17.08.2013  |  (rsn) – Taylor Phinney (BMC) hatte als einer der großen Favoriten am Freitag das Einzelzeitfahren der Eneco Tour in Angriff genommen. Doch auf dem 13,2 Kilometer langen Kurs in Sittard-Geleen lief es nicht nach Wunsch für den Zweiten der Zeitfahrweltmeisterschaften von 2012. Phinney wurde mit elf Sekunden Rückstand auf den Etappengewinner Sylvain Chavanel (Omega Pharma-Quick-Step) nur Sechster.

„Sicherlich bin ich etwas enttäuscht“, kommentierte der US-Amerikaner seinen Auftritt. „Ich wollte dieses Zeitfahren gewinnen. Stattdessen Sechster oder Siebter zu werden ist nicht sonderlich zufrieden stellend. Aber das ist Sport.“

Dabei hätte der technische Kurs Phinneys Fähigkeiten entgegenkommen müssen. „Vielleicht hätte ich etwas schneller starten können. Ich war etwas überrascht, dass ich schlussendlich doch so viel Zeit verlor, weil ich mich eigentlich gut fühlte“, hatte Phinney keine wirkliche Erklärung für das Ergebnis.
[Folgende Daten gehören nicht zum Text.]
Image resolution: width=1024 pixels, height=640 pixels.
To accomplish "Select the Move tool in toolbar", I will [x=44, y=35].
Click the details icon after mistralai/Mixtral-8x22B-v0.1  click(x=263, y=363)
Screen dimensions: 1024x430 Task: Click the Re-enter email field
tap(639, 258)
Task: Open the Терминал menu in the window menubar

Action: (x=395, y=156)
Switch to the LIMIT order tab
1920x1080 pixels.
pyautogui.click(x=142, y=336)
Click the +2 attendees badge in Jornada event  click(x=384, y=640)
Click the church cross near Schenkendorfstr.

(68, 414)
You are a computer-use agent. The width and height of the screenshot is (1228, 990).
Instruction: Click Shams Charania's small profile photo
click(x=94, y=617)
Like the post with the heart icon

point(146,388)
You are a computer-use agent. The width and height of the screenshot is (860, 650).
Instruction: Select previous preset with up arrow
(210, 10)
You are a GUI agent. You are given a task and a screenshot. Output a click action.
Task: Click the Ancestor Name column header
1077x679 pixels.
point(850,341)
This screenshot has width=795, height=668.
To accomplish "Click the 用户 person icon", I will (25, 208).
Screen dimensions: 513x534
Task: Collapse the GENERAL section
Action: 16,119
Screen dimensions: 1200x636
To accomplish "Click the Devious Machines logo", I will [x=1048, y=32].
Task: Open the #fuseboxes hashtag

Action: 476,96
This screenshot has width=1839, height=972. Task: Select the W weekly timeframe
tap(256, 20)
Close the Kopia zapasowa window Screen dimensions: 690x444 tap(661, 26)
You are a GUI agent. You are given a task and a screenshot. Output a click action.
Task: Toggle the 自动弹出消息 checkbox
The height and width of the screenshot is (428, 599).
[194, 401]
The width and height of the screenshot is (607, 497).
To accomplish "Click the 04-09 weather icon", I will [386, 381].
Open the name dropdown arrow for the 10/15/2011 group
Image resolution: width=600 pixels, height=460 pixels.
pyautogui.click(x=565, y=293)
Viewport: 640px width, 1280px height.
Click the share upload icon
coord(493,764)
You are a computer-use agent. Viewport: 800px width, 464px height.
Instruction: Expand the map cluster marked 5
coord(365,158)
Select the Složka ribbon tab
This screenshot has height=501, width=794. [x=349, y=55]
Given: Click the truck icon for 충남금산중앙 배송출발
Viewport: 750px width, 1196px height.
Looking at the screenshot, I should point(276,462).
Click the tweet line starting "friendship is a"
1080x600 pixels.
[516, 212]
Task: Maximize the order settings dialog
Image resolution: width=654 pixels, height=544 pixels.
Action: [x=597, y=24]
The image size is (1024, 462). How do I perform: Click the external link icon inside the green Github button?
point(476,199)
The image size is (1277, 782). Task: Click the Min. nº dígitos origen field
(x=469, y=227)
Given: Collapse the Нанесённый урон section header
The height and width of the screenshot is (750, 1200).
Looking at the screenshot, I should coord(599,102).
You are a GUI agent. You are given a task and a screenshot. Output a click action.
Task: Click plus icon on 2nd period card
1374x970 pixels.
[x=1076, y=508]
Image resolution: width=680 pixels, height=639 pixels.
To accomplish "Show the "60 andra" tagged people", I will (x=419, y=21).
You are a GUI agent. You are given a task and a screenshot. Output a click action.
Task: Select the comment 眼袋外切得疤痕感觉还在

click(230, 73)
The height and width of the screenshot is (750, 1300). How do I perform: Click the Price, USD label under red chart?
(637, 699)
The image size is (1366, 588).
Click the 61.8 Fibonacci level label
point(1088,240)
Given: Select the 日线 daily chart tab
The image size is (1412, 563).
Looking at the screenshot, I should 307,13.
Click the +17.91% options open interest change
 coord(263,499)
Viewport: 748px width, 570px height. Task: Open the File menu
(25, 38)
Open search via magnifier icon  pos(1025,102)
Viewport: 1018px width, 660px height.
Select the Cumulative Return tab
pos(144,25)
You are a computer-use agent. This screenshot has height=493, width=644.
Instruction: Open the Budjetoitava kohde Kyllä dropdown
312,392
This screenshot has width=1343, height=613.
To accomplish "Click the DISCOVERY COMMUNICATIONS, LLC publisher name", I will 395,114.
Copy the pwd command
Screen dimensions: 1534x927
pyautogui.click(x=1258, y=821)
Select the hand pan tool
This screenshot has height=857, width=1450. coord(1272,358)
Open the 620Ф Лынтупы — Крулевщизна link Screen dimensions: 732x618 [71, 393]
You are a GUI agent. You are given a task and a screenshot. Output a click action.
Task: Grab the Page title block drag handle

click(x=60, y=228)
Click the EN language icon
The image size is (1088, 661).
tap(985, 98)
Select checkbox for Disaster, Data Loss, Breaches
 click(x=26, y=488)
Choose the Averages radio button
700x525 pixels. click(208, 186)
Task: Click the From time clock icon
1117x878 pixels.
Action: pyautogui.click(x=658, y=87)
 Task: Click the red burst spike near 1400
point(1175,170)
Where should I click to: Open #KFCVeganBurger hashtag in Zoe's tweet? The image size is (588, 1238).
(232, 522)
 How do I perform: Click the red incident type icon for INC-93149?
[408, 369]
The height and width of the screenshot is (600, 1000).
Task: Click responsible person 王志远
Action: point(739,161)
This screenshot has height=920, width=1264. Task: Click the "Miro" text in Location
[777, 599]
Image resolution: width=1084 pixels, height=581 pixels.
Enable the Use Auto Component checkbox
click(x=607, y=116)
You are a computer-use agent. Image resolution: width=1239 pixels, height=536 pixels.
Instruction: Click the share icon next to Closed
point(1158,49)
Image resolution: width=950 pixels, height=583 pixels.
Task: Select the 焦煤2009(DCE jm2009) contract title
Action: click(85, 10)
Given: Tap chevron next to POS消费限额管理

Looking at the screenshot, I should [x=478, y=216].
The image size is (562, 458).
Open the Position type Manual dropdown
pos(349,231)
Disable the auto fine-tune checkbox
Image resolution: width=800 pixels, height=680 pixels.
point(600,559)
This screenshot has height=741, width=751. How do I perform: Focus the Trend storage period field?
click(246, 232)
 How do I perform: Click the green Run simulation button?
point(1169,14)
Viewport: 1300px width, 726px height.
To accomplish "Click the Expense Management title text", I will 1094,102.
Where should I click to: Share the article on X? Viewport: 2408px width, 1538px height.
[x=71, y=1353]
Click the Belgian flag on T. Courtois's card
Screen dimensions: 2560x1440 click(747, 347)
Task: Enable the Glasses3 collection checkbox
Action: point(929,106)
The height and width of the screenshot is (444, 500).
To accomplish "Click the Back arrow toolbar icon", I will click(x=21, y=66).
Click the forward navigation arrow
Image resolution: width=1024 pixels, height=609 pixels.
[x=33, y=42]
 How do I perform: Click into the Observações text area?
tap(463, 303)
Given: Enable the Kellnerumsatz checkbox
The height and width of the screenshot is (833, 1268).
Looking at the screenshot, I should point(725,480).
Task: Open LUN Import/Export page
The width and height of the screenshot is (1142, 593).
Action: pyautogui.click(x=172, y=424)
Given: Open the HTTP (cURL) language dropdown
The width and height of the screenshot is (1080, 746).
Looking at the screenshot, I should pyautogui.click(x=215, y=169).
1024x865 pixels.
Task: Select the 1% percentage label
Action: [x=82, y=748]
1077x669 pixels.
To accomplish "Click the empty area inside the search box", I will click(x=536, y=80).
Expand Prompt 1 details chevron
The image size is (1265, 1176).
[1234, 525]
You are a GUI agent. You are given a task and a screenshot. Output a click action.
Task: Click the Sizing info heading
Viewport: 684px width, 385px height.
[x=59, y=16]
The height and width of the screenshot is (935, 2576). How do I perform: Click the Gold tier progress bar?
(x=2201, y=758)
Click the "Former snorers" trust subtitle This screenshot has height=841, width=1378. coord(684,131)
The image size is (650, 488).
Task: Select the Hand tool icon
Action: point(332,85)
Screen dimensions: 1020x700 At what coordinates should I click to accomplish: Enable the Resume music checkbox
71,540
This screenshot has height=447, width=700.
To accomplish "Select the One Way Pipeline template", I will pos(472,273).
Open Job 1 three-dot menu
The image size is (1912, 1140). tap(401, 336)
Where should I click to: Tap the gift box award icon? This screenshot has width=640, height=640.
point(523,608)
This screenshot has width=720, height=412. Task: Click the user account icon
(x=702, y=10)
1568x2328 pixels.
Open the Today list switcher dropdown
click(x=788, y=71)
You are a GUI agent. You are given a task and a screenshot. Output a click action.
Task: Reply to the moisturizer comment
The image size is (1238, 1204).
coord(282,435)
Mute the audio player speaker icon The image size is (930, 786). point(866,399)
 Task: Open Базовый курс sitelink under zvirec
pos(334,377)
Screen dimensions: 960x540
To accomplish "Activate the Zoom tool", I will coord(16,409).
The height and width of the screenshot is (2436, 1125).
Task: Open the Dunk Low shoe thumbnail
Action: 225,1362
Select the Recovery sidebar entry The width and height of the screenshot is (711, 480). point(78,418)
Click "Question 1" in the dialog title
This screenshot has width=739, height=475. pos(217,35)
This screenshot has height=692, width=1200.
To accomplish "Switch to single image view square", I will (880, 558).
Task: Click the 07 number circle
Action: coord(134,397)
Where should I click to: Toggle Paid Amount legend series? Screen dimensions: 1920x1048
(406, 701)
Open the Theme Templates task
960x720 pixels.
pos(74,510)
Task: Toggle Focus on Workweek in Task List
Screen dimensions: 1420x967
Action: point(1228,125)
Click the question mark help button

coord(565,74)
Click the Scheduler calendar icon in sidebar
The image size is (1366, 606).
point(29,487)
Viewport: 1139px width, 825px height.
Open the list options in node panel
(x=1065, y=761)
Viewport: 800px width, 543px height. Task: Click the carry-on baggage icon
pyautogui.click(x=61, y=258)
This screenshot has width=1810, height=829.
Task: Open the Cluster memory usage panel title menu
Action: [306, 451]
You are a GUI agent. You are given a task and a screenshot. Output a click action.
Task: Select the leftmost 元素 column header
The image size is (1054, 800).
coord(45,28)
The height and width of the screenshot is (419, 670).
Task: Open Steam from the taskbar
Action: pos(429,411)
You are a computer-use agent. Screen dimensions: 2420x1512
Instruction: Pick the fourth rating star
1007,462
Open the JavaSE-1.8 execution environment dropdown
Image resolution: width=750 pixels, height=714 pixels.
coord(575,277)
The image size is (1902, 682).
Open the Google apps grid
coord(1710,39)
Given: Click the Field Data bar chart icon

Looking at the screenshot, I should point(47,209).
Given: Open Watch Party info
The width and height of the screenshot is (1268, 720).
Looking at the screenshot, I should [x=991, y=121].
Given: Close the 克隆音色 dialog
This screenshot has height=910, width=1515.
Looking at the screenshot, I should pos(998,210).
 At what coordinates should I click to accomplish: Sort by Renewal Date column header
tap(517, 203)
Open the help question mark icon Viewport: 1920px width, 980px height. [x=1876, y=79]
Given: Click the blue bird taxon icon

„Aber angesichts des schweren Stures, den ich vor ein paar Tagen hatte, lief es doch ziemlich gut – und dass ich das jetzt als Ausrede nehmen möchte“, so der 23-Jährige, der am Mittwoch auf der 3. Etappe bei einem Sturz mit dem Kopf auf dem Asphalt prallte und sich auch noch Schürfwunden zuzog.

Vor den beiden entscheidenden Etappen der 9. Eneco Tour hat Phinney im Gesamtklassement aber noch alle Chancen, denn er verbesserte sich auf Rang vier, nur sechs Sekunden hinter Titelverteidiger Lars Boom (Belkin), der im Zeitfahren sein Führungstrikot verteidigte. „Es folgen nun noch zwei harte Etappen. Die von morgen ist dabei etwas härter als die vom Sonntag, die für mich viel verspricht“, schaute Phinney schon auf die Schlussetappe mit dem Finale an der Mauer von Geraardsbergen.

Auf der heutigen Ardennenetappe wird BMC für Weltmeister Philippe Gilbert fahren, der den Etappensieg anpeilt. Und auch im Gesamtklassement liegt der Belgier aussichtsreich, denn als Sechster trennen ihn nur 18 Sekunden von Boom.